Case Report – OCA outlines procedure on an application to quash a sealing order

22 May

In a decision issued yesterday, the Ontario Court of Appeal declined to quash sealing orders issued in respect of search warrant materials, in part because the court record was not suitable for appellate review. The outcome is largely fact-driven, but the Court did explain in general terms how procedure on application to quash a sealing order should be managed to ensure a full and fair hearing and a court record that supports appellate review.

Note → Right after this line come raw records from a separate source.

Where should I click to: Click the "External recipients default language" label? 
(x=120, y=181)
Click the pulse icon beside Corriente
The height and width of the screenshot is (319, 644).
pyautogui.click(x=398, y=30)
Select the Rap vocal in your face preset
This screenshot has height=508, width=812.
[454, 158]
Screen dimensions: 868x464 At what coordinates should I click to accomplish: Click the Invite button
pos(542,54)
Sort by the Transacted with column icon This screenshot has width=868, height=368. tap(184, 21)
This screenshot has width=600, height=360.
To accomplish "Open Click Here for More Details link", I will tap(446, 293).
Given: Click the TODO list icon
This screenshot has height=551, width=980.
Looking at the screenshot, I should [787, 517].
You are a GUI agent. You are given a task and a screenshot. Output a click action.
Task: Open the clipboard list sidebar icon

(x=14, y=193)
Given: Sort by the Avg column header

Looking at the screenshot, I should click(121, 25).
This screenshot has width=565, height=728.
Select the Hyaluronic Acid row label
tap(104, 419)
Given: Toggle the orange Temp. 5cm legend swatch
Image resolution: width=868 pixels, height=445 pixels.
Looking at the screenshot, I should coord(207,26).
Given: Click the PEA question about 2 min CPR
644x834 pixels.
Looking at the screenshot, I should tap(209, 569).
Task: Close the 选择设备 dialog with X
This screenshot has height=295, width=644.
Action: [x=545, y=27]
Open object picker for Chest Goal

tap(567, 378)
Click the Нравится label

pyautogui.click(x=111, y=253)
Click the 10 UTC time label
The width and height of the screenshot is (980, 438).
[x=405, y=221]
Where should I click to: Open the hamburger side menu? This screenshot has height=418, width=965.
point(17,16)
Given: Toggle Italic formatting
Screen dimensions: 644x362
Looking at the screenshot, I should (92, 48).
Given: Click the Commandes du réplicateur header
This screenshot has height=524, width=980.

It said that, in general:

  • the Crown should prepare a redacted version of the materials
  • the Crown should prepare a page-by-page index of the materials redacted in tabular form, with a general description of each portion that has been redacted and the grounds for its redaction
  • the Crown should provide the redacted materials and the index to applicants and deal with any conditions or restrictions on this disclosure by way of preliminary motion if necessary
  • the Crown should provide a highlighted (rather than redacted) version of the materials to the court to facilitate review
  • the judge should consider each claim separately and use the index to provide an organized set of reasons
  • if it is clear the judge’s reasons will reveal information to be sealed, he or she should consider preparing and releasing a redacted version of the reasons and consider who will receive the unredacted version on what terms

The Court said this process, and in particular the requirement on the Crown to produce a index with its grounds, “reflects the presumption that once a search warrant has been executed, the warrant and the information upon which it is based must be available to the public unless it is demonstrated that the ends of justice would be subverted by the disclosure of the information.”

R. v. Canadian Broadcasting Corporation, 2008 ONCA 397.